** START AVAILABLE RECORDS **

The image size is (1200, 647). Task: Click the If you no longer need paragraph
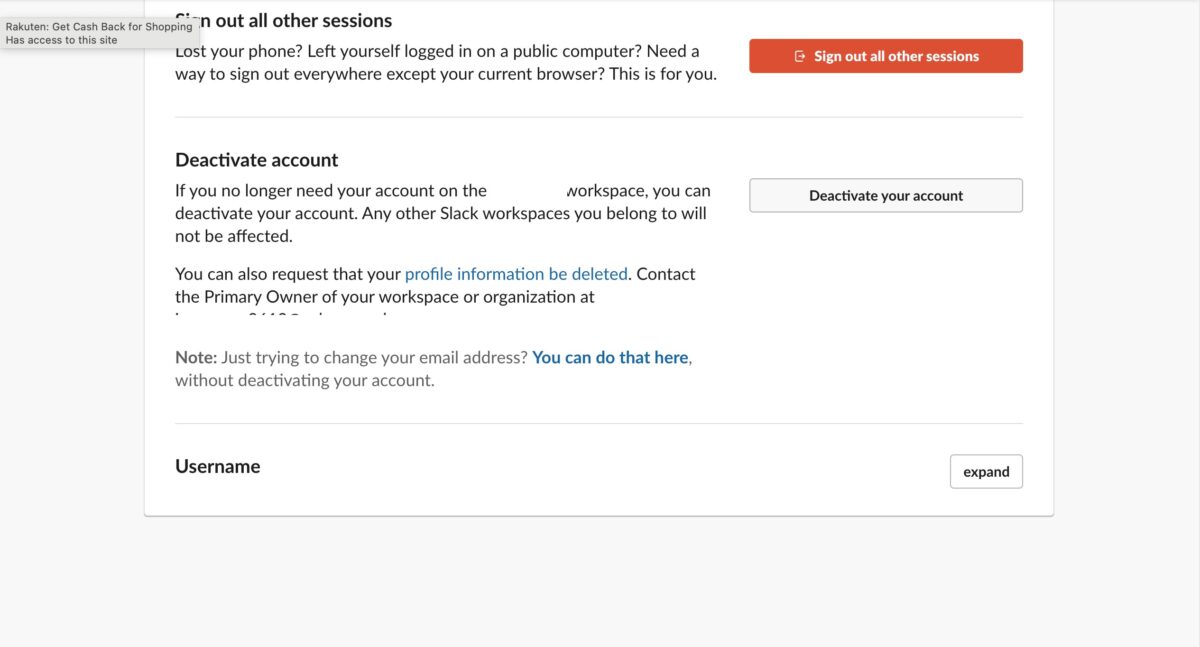[443, 214]
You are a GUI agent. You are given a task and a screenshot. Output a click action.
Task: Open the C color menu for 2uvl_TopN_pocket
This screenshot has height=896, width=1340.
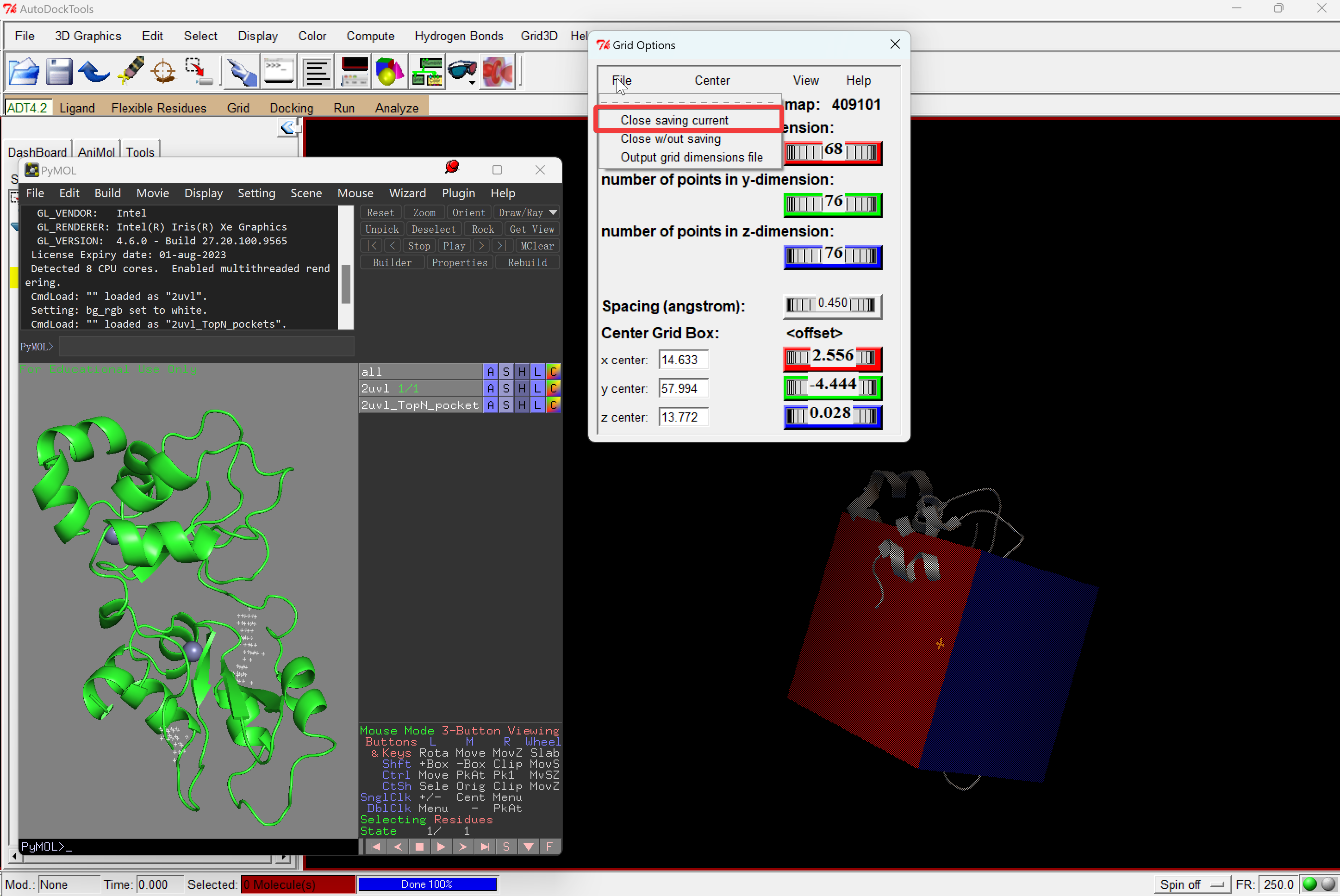(x=553, y=405)
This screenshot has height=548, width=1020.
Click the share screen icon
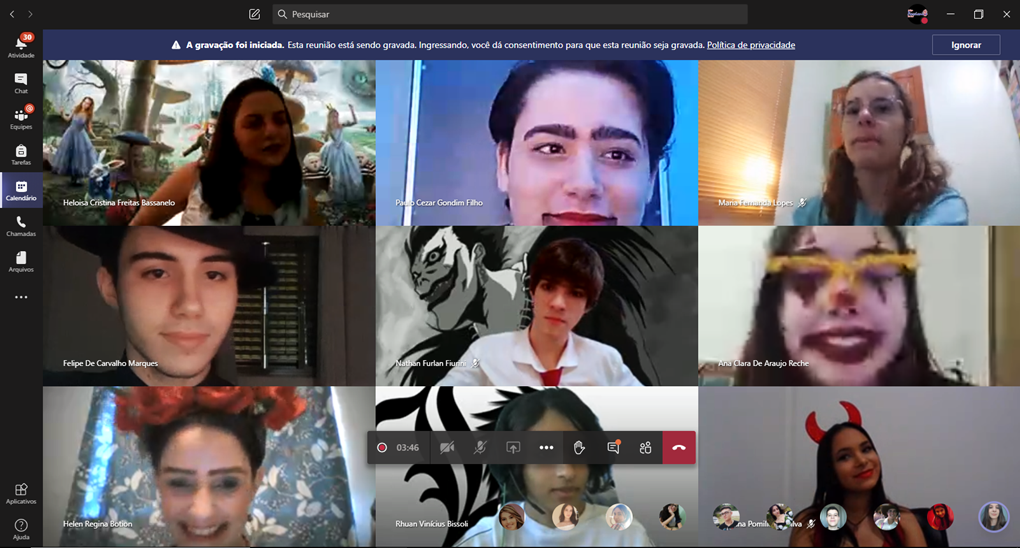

** END AVAILABLE RECORDS **

REQUIREMENTS: Repeat the lines above word for word, leaving out the pictures.

RESPONSE TO THE EXERCISE:
The image size is (1200, 647). Task: Click the If you no longer need paragraph
[443, 214]
You are a GUI agent. You are given a task and a screenshot. Output a click action.
Task: Open the C color menu for 2uvl_TopN_pocket
This screenshot has height=896, width=1340.
(x=553, y=405)
This screenshot has height=548, width=1020.
Click the share screen icon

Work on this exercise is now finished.